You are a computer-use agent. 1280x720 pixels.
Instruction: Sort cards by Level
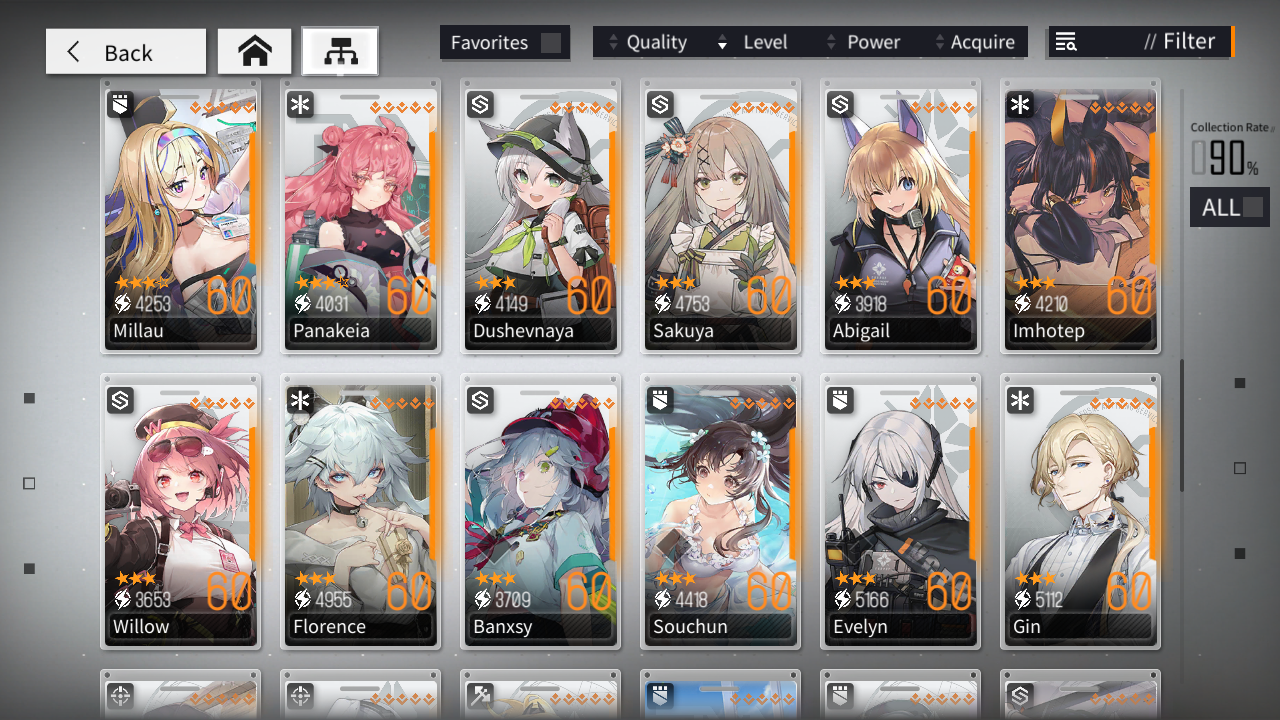754,42
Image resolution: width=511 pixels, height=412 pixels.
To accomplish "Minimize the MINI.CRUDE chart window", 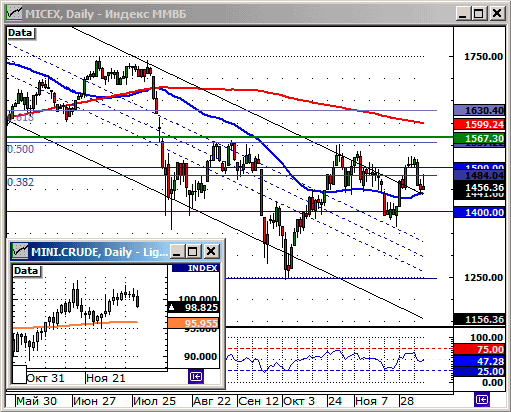I will 177,251.

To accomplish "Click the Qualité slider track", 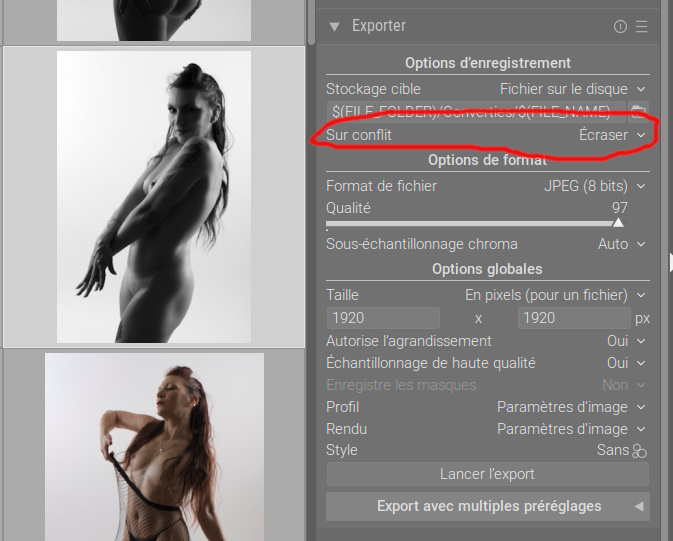I will pos(470,224).
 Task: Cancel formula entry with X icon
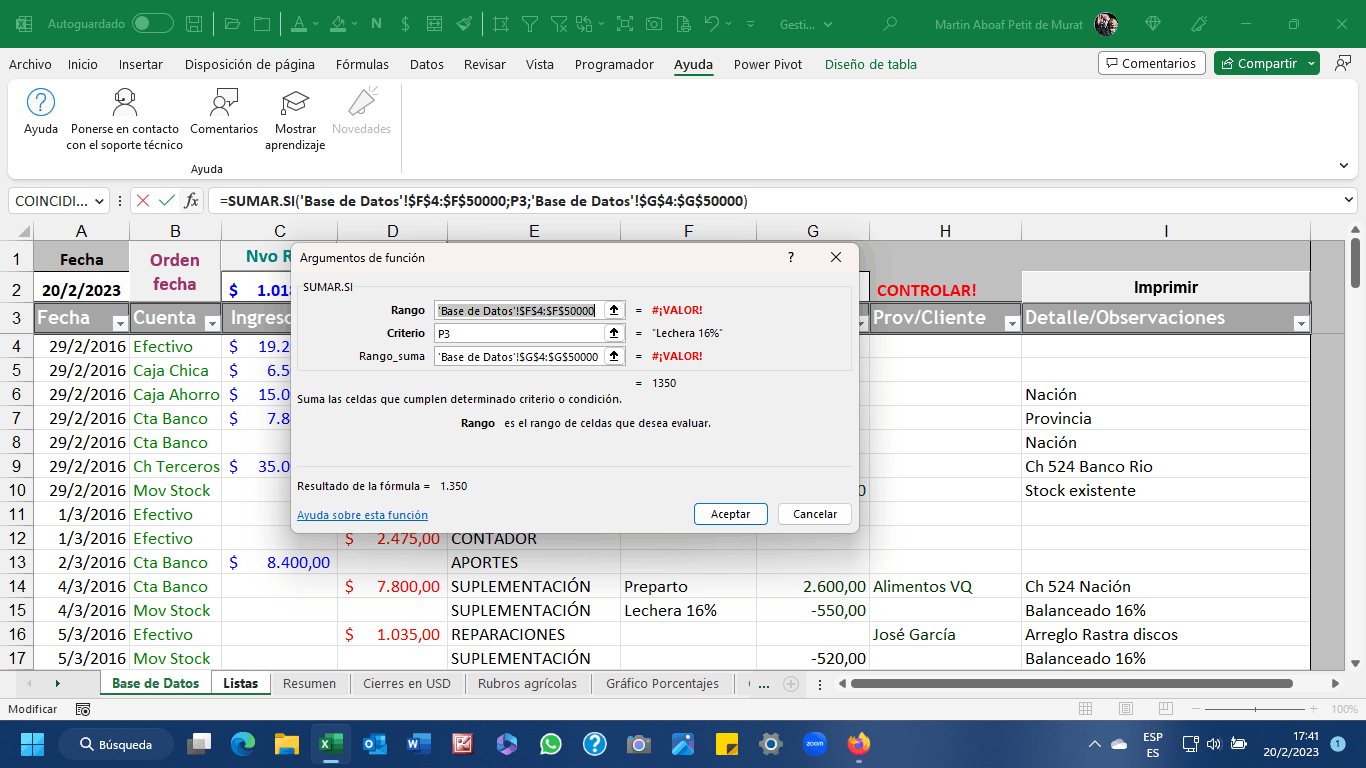[x=143, y=201]
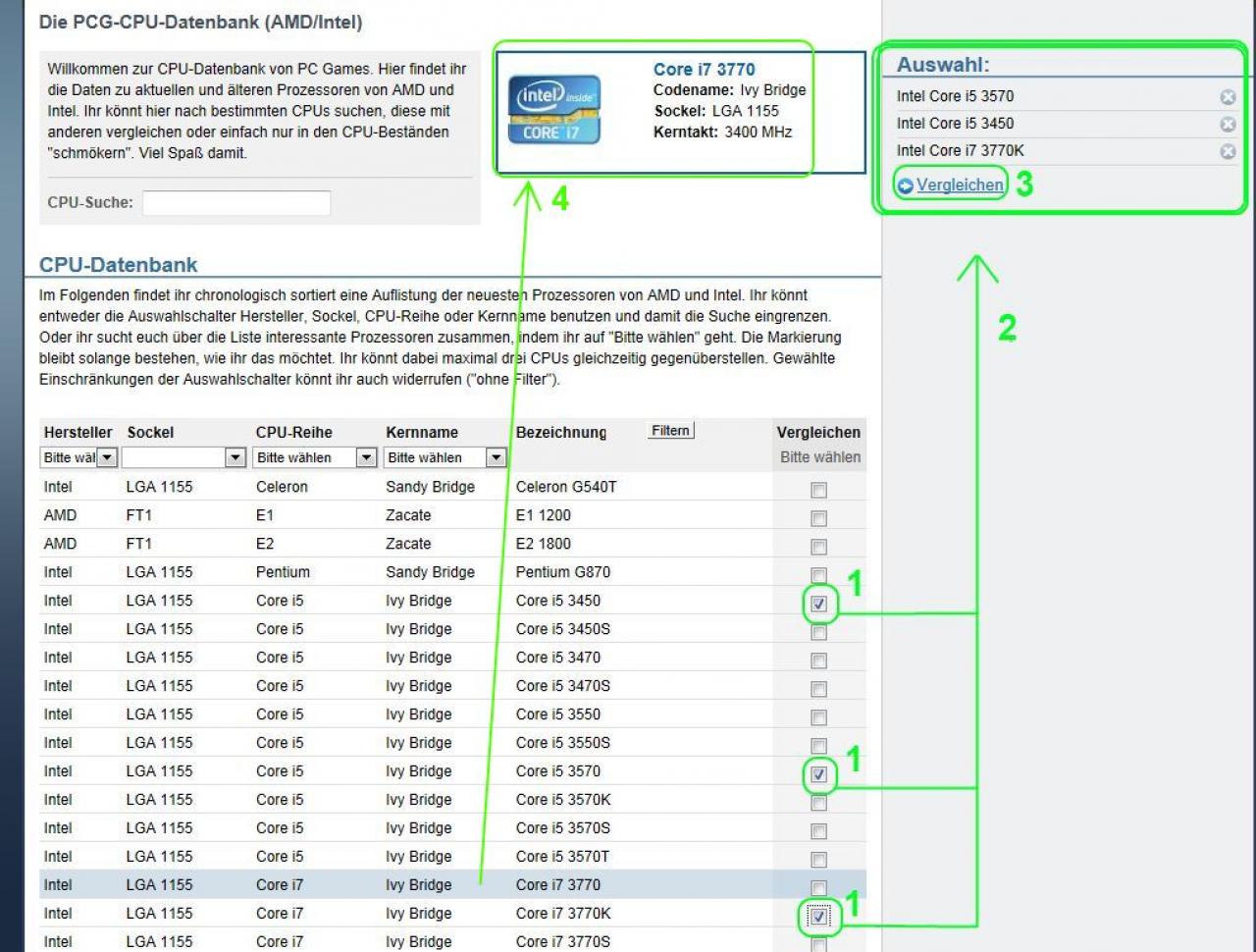This screenshot has height=952, width=1256.
Task: Select the Pentium G870 row
Action: tap(452, 572)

════

## ACTIVITY
Using the material above, return each line in which the word "pixels" occurs.

## ANSWER
You are a computer-use agent. 1280x720 pixels.
Image resolution: width=511 pixels, height=412 pixels.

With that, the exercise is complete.